Mortgage Brokers vs. Mortgage Bankers


What is the difference between a mortgage banker and a mortgage broker? Simply, a mortgage banker is the lender; a mortgage broker represents several lending institutions and serves as a liaison between the lender and borrower.

Which is better? Here are the benefits of each.

Brokers:  Brokers act as an intermediary and broker loans for individuals As mortgage markets increased in competitiveness, mortgage brokers gained popularity. Their flexibility in not being tied to a specific lender can enable them to help buyers find the best rates for their individual circumstances, and they can sometimes help borrowers who’ve been turned down by banks.  Brokers can also help to steer buyers away from lenders who have unfavorable terms stuffed deep within their contracts.

1) Brokers work individually with borrowers to process the loan application.

2) In some cases, a broker can get a lender to waive some or all of the various types of fees that can be associated with a new mortgage, including origination fees, application fees and appraisal fees. 

3) The broker matches his client with a lender, then walks the paperwork through final approval and funding.
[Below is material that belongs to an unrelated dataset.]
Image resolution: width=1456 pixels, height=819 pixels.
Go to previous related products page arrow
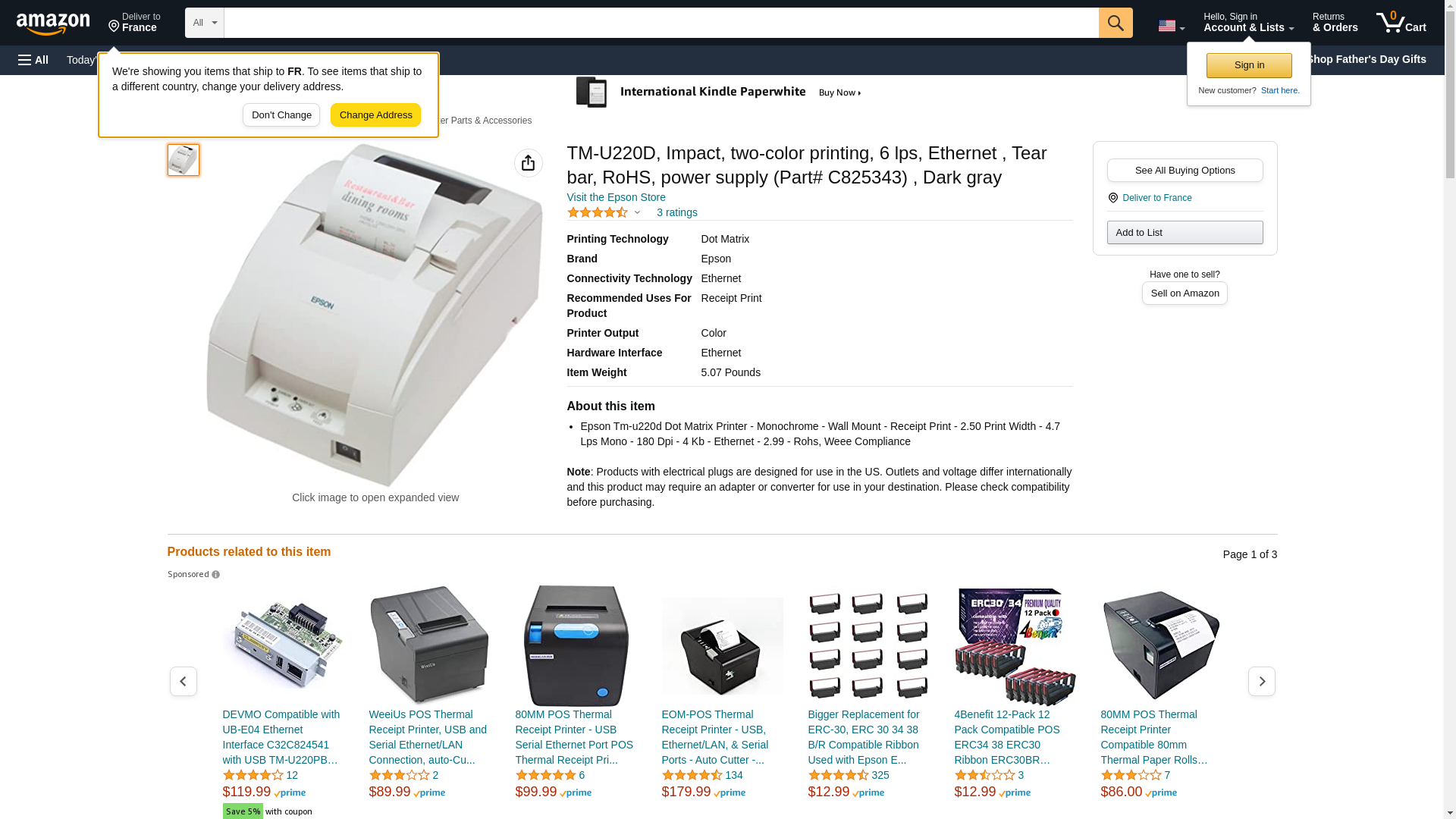point(184,682)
4) Brokers’ fees are paid by the lending institution, so are of no consequence to the buyer.

Bankers: Mortgage bankers provide mortgages in their own names and use their own funds (or funds borrowed from a warehouse lender).  Once the mortgage closes they’ll keep the mortgage or sell it (the mortgage terms remain the same when sold). 

1) Mortgage bankers themselves approve or reject loans and may use automated underwriting systems, so working with a banker may prove more expeditious.

2) Because they are competing with both other bankers and brokers, mortgage bankers have no choice but to maintain competitive rates.

3) You can benefit in having an existing relationship, as some offer discounts if you have a checking/saving account with them

All in all, you hold the key. Shop around and compare interest rates, points, fees, down-payment requirements, etc.  Ask what the typical amount of time needed for the loan to go to underwriting and be approved once a signed sales contract is provided.  Reading reviews and asking for references can also be helpful, and ask questions about any matters of concern.  Also, ask yourself if you feel you can afford the mortgage over time well, or if issues could arise (if payments increase, for example).